**ЗАДАНИЯ**:
1 - Выведите без изменений фрагмент исходного текста, начиная со слов «Этот противостояние, все» и далее вплоть до слов «до Индийского океана.».
2 - Изложите содержание исходного текста в двух предложениях.

**ИСХОДНЫЙ ТЕКСТ**:
__________________________________________________

Этот противостояние, все более кровавое, ширится в африканском Сахеле — поясе плодородных саванных земель — на всем четырехтысячекилометровом его протяжении — от Сенегала до Эритреи. ИА REGNUM касалось этого конфликта, когда подробно анализировало темы предстоящей президентской кампании в Нигерии и чуть ранее, когда рассказывало о французской операции в Мали.

Разумеется, не в каждой из стран Сахеля этот конфликт окрашен в исламистско-террористические тона, — но он есть в каждой стране, от Атлантики и до Индийского океана.

Другая линия радикализации — развитие посевного сельского хозяйства за счет скотоводства, также продавливаемое всяческими «фондами развития» на схоластической базе якобы экономической эффективности абсолютно без учета социальных последствий такой «современной агротехники».

__________________________________________________

[Сохранённые записи]
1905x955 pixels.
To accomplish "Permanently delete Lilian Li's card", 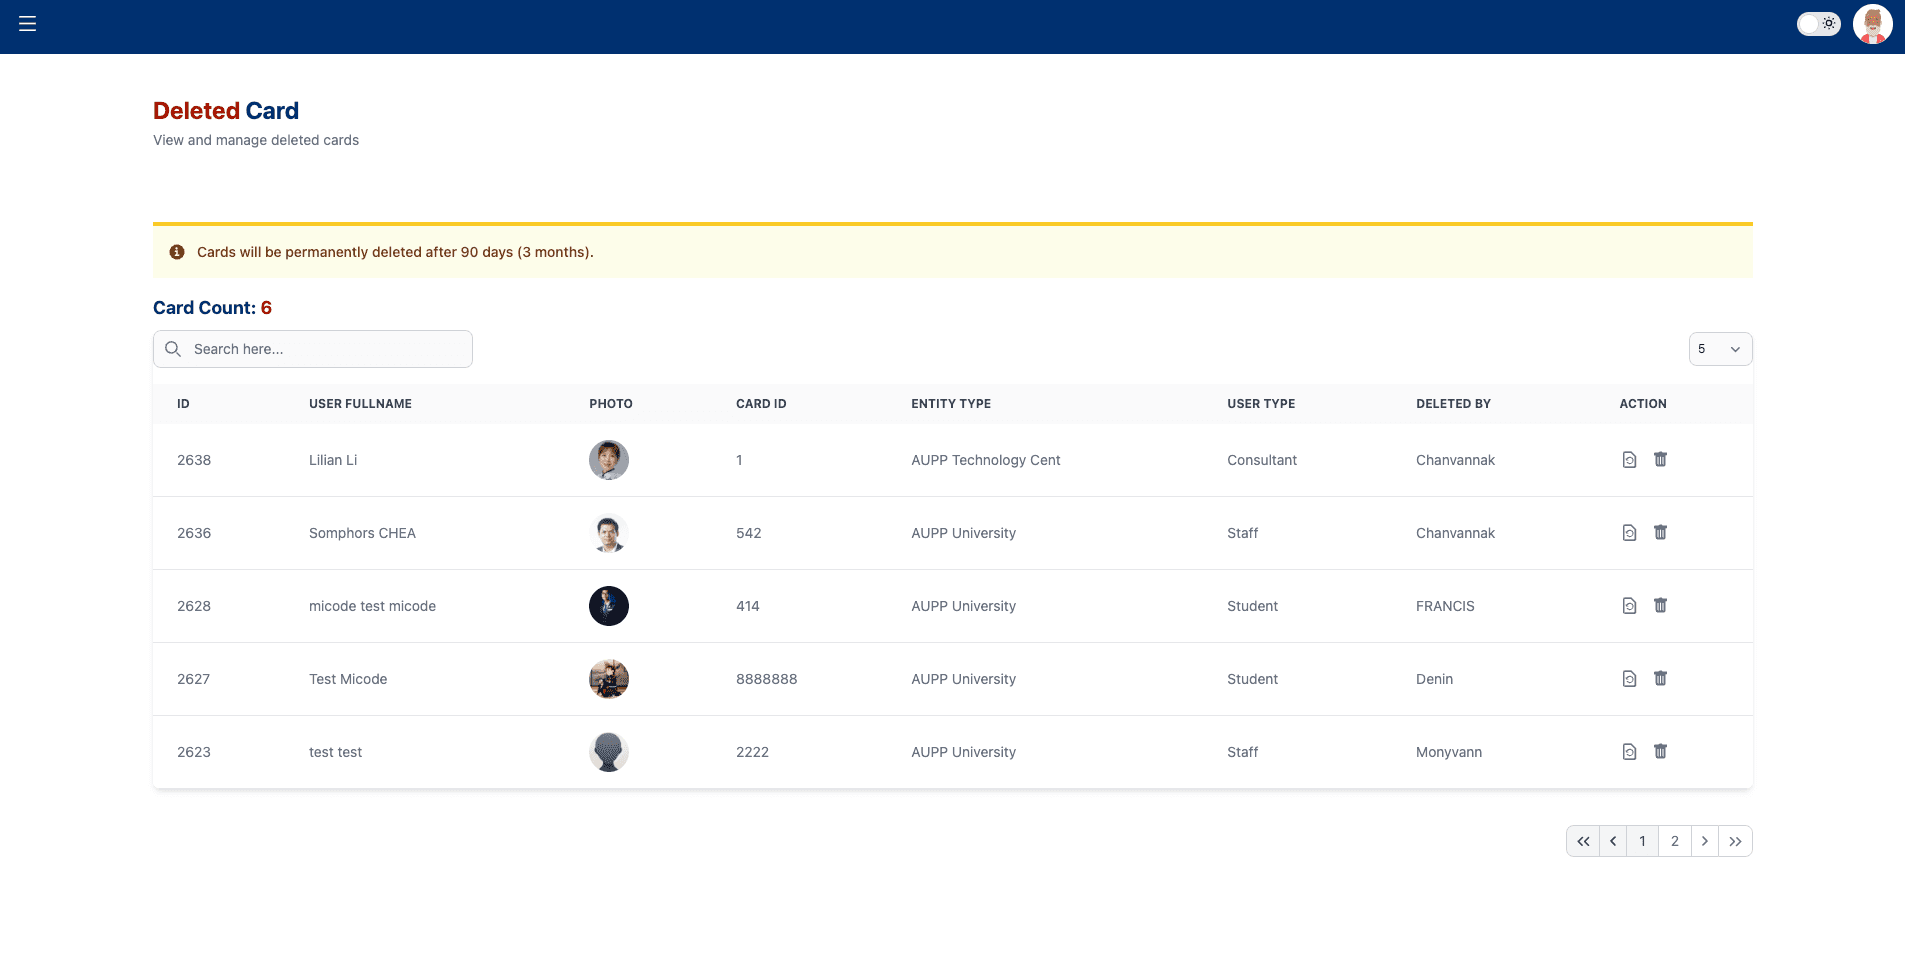I will (1660, 460).
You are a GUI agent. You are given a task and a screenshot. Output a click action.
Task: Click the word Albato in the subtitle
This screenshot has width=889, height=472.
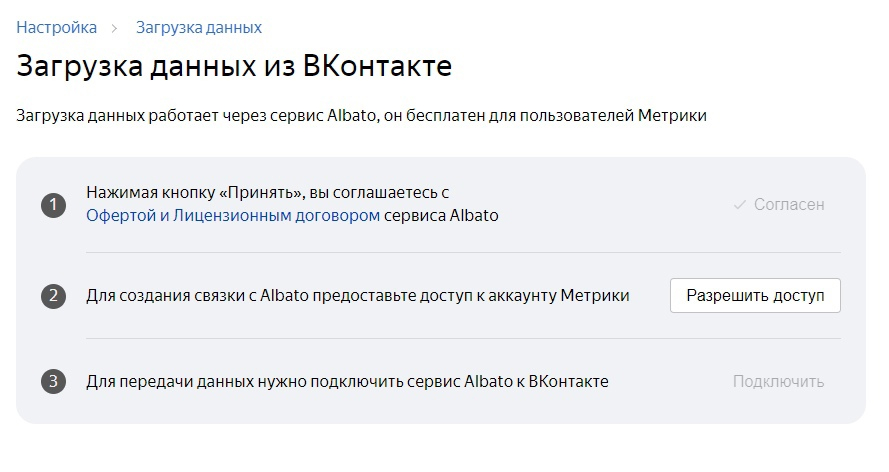(x=351, y=116)
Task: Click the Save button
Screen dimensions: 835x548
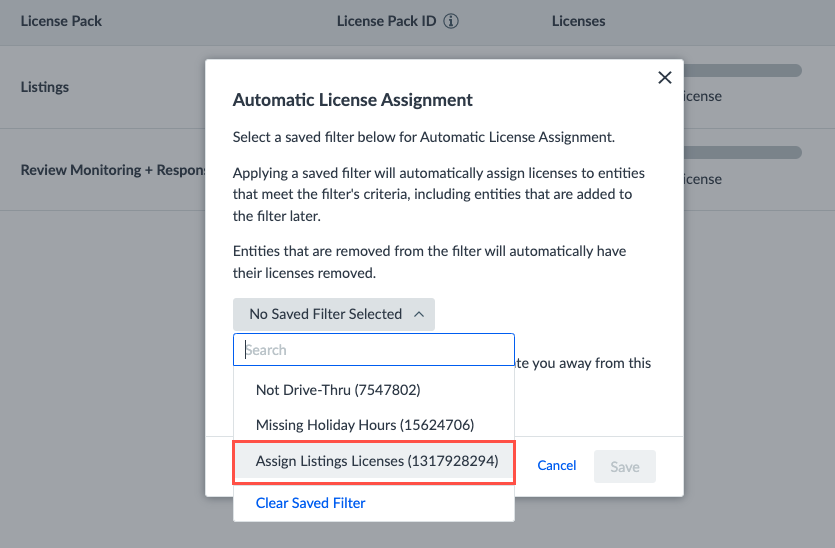Action: coord(625,467)
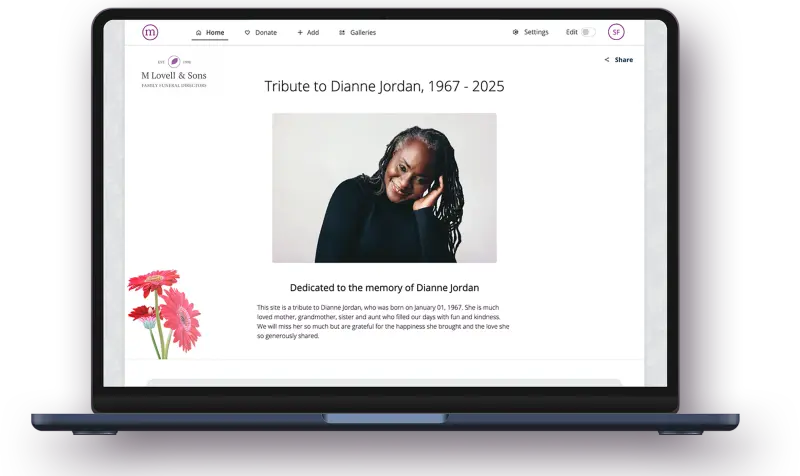Click the Share text link

tap(624, 60)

__________________________________________________

**ОТВЕТЫ К ЗАДАНИЯМ**:
1 -
Этот противостояние, все более кровавое, ширится в африканском Сахеле — поясе плодородных саванных земель — на всем четырехтысячекилометровом его протяжении — от Сенегала до Эритреи. ИА REGNUM касалось этого конфликта, когда подробно анализировало темы предстоящей президентской кампании в Нигерии и чуть ранее, когда рассказывало о французской операции в Мали.

Разумеется, не в каждой из стран Сахеля этот конфликт окрашен в исламистско-террористические тона, — но он есть в каждой стране, от Атлантики и до Индийского океана.

2 - Все более кровавый конфликт ширится по всему африканскому Сахелю протяженностью четыре тысячи километров, от Сенегала до Эритреи, и присутствует в каждой стране этого пояса, хотя не везде окрашен в исламистско-террористические тона. Другой линией радикализации названо развитие посевного сельского хозяйства за счет скотоводства, которое продавливают «фонды развития» без учета социальных последствий.